Im Juni hat das Startup oratio der beiden Wiener David Pichsenmeister und Bernhard Hauser einen Rekord gebrochen: Über 10 Millionen Nachrichten haben Firmen über ihre Plattform an Messenger-Dienste wie Facebook oder Viber bereits versendet. Das hilft Unternehmen etwa im Kundenservice. Denn die Kommunikation über Messaging-Plattformen soll nicht nur schneller und persönlicher sein, sondern im Gegensatz zu anderen Lösungen, muss der Kunde nicht etwas Neues lernen- er befindet sich in einer bereits gewohnten “Umgebung”, auf Facebook zum Beispiel. Auch Facebook wurde auf oratio aufmerksam und empfiehlt das Unternehmen seit kurzem als “Messenger-Platform-Development-Provider” auf einer Liste von nur fünfzehn Service-Anbietern in ganz Europa.

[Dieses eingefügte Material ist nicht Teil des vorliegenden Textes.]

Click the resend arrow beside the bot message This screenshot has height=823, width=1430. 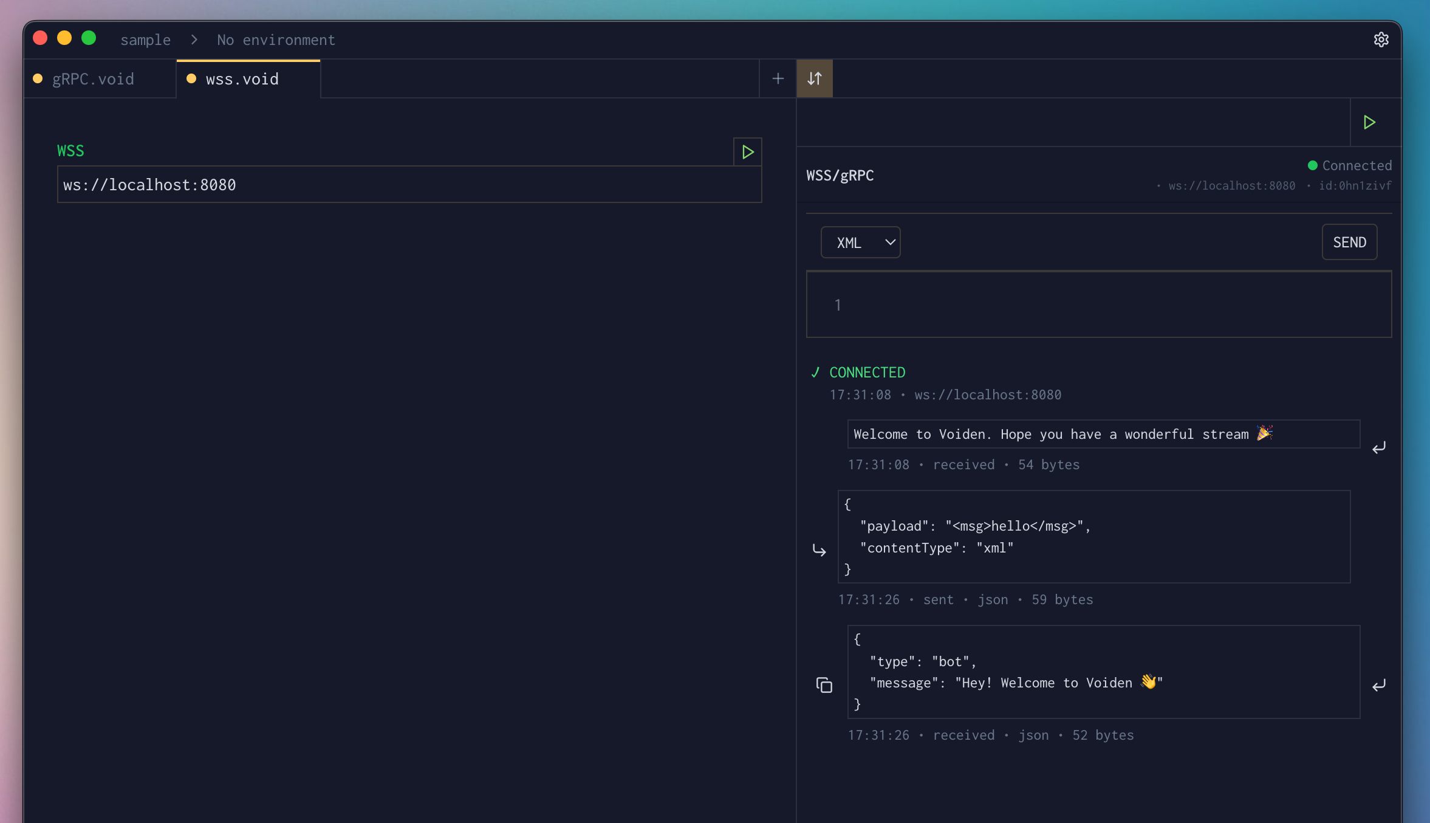1378,685
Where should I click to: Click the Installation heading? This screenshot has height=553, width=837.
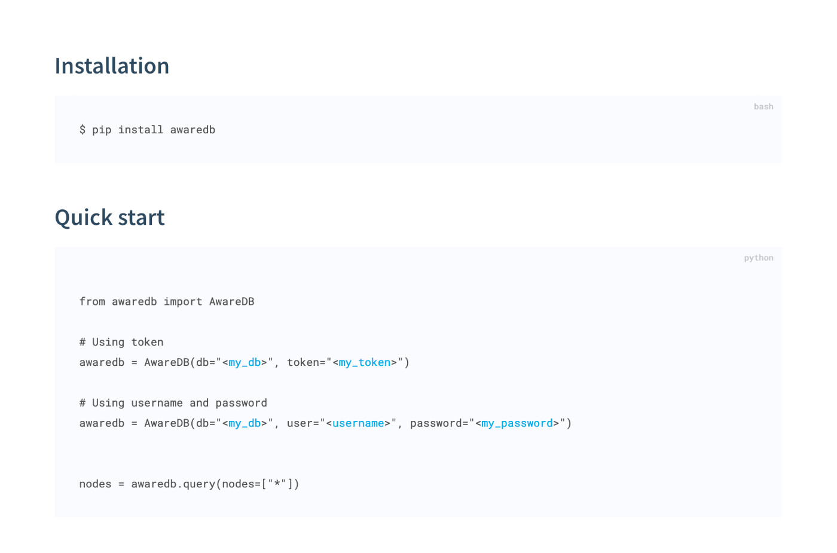click(x=112, y=66)
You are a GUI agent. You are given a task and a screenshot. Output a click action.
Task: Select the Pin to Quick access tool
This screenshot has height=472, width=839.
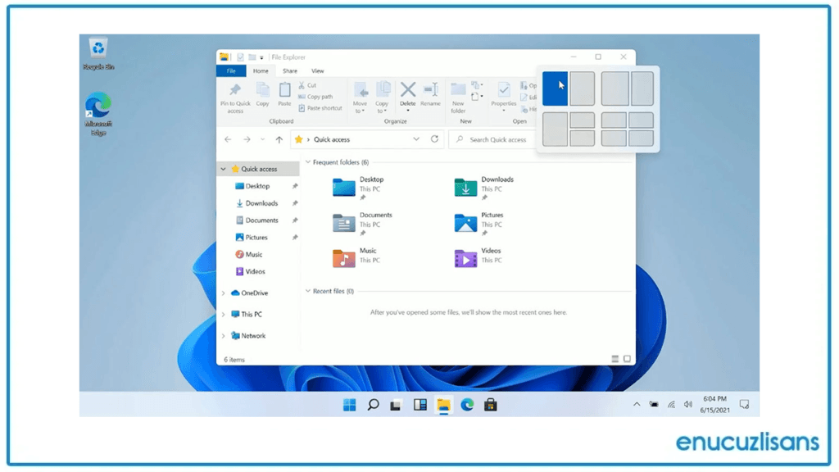click(236, 93)
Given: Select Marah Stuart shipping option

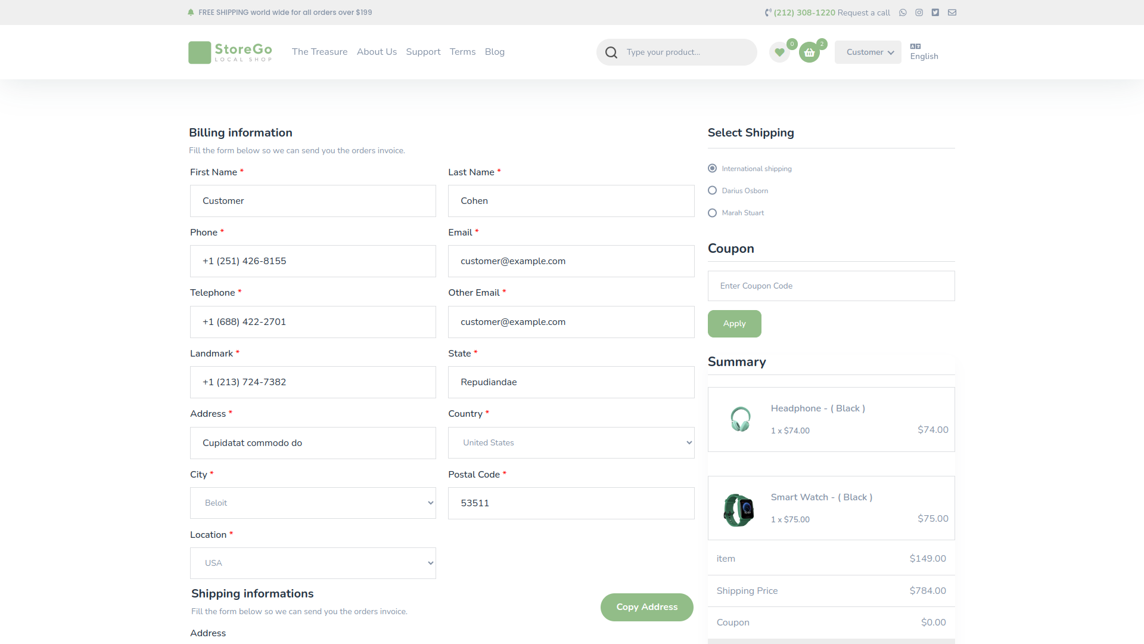Looking at the screenshot, I should pyautogui.click(x=712, y=213).
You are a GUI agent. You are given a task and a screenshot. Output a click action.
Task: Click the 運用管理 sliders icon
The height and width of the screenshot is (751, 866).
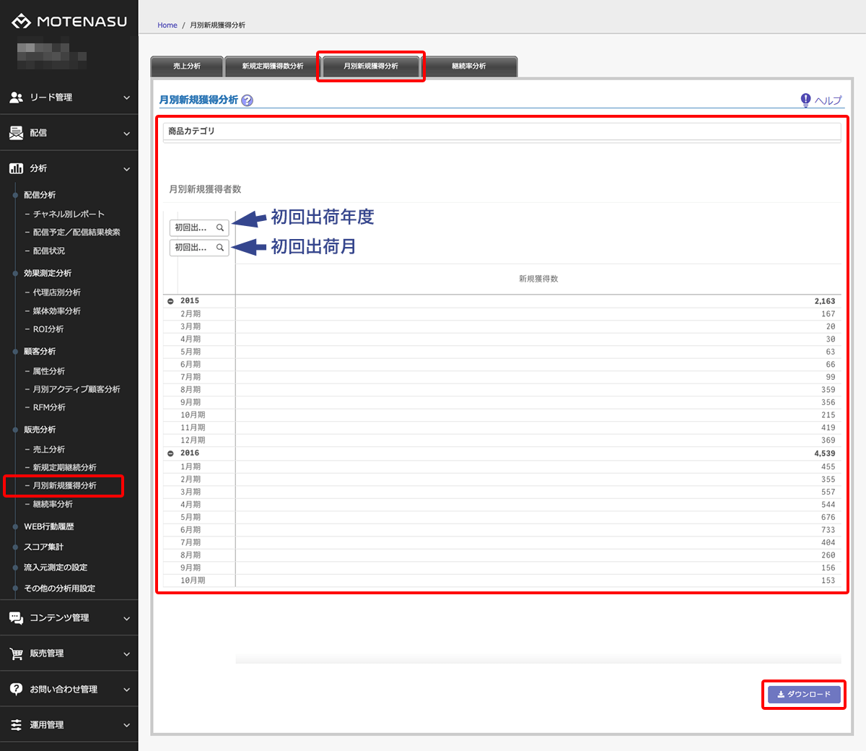[x=16, y=725]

oratio: Neue Idee, gleicher Name

Seit knapp zwei Jahren arbeiten die beiden Gründer an oratio. Gestartet hat die Startup-Geschichte der beiden allerdings bereits vor über fünf Jahren. Sie blicken auf bewegte Jahre mit vielen Höhen und Tiefen zurück, die sie auch die Ländergrenzen wechseln ließen: Von Berlin, wo oratio als Kommentarfunktion für Onlinemedien gestartet wurde, ging es schließlich zurück nach Wien. Nachdem Hauser und Pichsenmeister ein Jahr pausierten, starteten sie neu durch. Heutzutage ist von der ursprünglichen Idee allerdings nur noch der Name übrig geblieben.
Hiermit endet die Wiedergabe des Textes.